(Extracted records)
────────

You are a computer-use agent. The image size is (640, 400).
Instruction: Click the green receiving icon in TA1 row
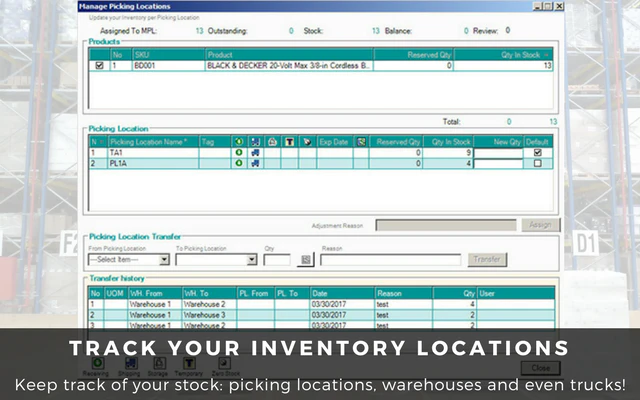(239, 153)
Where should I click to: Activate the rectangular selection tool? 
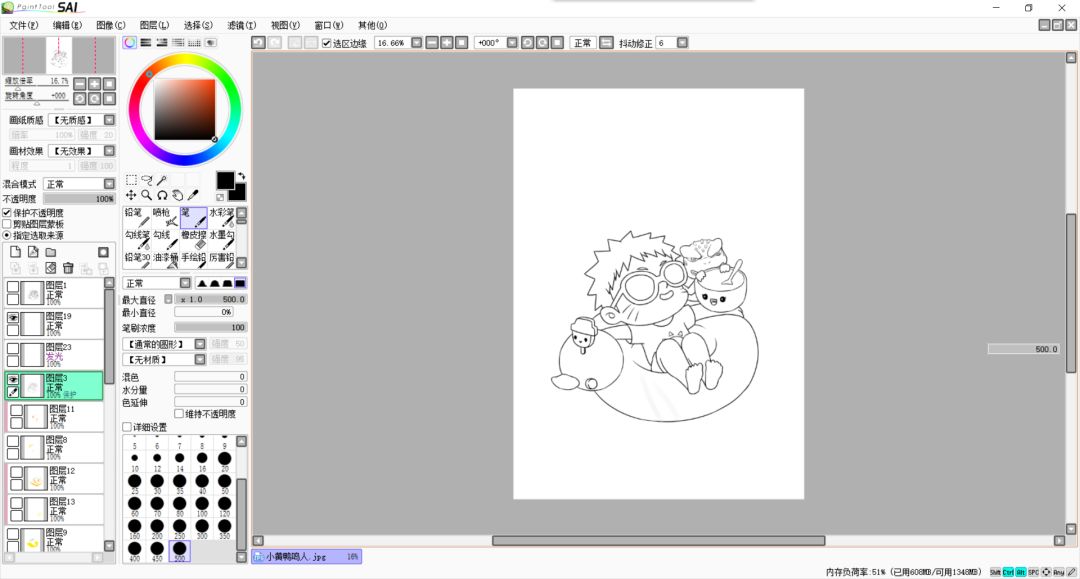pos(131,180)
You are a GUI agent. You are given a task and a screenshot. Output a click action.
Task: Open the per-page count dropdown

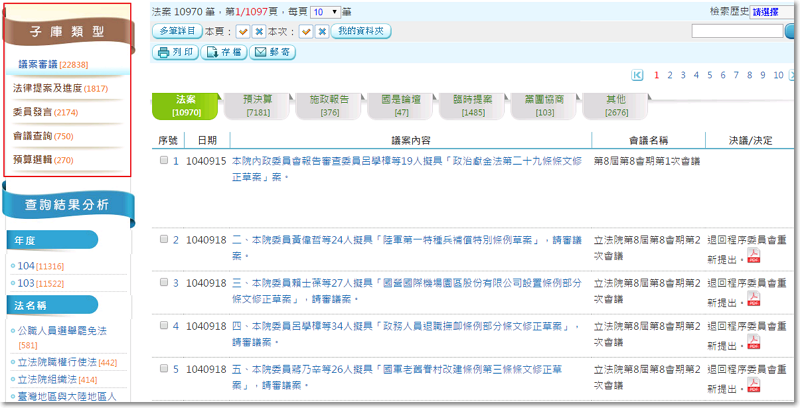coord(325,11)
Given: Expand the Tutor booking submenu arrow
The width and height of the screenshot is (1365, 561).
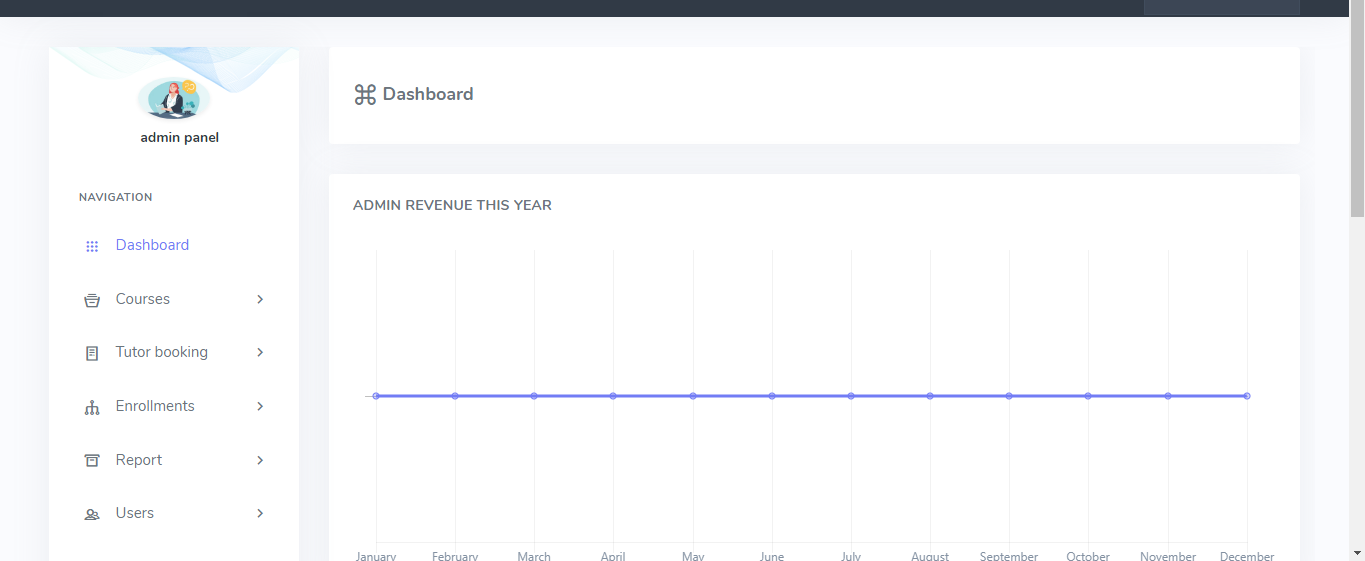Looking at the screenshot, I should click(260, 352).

────────

Your task: Look above for the line containing "The width and"; output that line and all lines after it through the last one exactly, without the pictures.

Reply to the task:
The width and height of the screenshot is (1365, 561).
Looking at the screenshot, I should click(260, 352).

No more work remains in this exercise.